Il signor M, un uomo da sposare

Il Signor M. quando passa davanti alla libreria, entra. Anche solo per un saluto, anche solo per uno scambio di battute e di sorrisi.
Spesso ha più di un giornale sotto al braccio e la borsa della spesa. O il carrellino, quando la spesa da fare è di più o più pesante.

Qualche giorno fa ha sottolineato il fatto di essere un uomo che, nonostante l’età avanzata, ancora si arrangia a fare spesa, che sa cucinare e che ha un discreto gruzzoletto da parte.

Ha detto di essere un uomo da sposare.

E io, anche se credo che il Signor M. sia già sposato o che, comunque, abbia una donna nella sua vita, mi sono offerta volontaria.

Il Signor M. ha certo un gruzzoletto da parte, o almeno lui questo sostiene, ma ciò che io apprezzo di più in lui è quel sorriso che pare non abbandonarlo mai, quella sua voglia di prendere sempre in giro la vita.

Ora ha ordinato tutto ciò che ha scritto uno scrittore italiano del Novecento, ha detto di avvisarlo quando saranno arrivati tutti i libri, perché così verrà con il carrellino della spesa e porterà via tutto.

Ha detto che vuole fare un omaggio a una persona di valore e io ho pensato a un regalo a un amico, ma poi ho capito che la persona era proprio lo scrittore stesso.

O, molto più probabilmente, i suoi eredi.

Ieri è entrato in libreria con una borsa di una nota gastronomia milanese, ha detto che solo lì trova la frutta secca veramente buona, ha detto di essere ghiotto di frutta secca. Poi mi ha detto apri un pacchetto e assaggia. Io ne ho scelto uno a caso,

ho pescato alcune mandorle e credo di aver mangiato le mandorle più buone di sempre!

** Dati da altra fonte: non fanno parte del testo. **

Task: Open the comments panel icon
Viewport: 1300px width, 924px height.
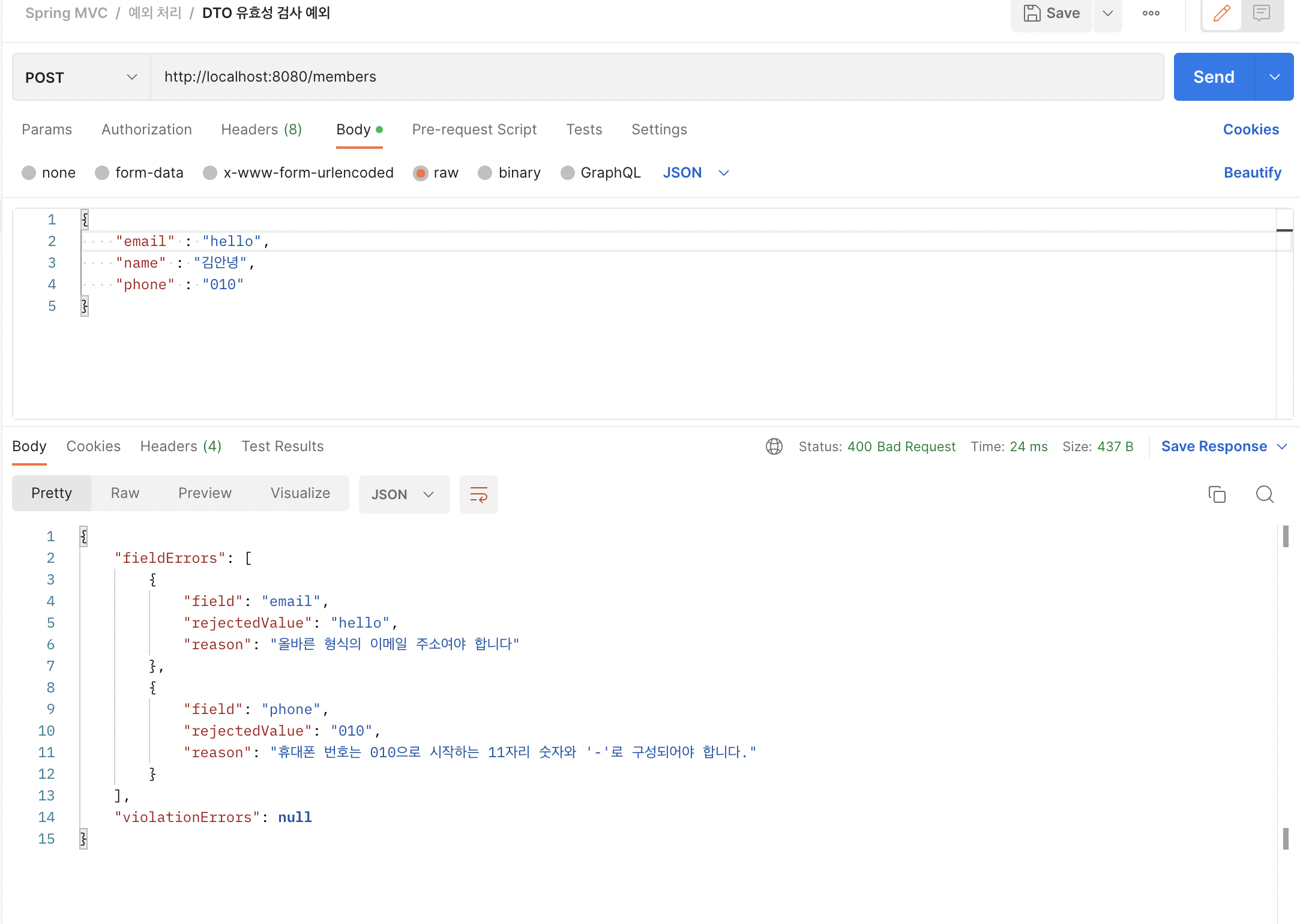Action: (1262, 13)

La qualità si paga, diceva sempre mia nonna e probabilmente dirà anche il Signor M.. Ma forse lui anche no, lui sorriderà in quel suo solito modo e, seduto in poltrona, aprirà il giornale e penserà che ormai il mondo può fare quello che vuole, lui ha l’età in cui può ancora sorridere e prendere le distanze.

E, magari, lo farà mangiando le famose tre noci che fanno bene alla salute e, credo, anche all’umore.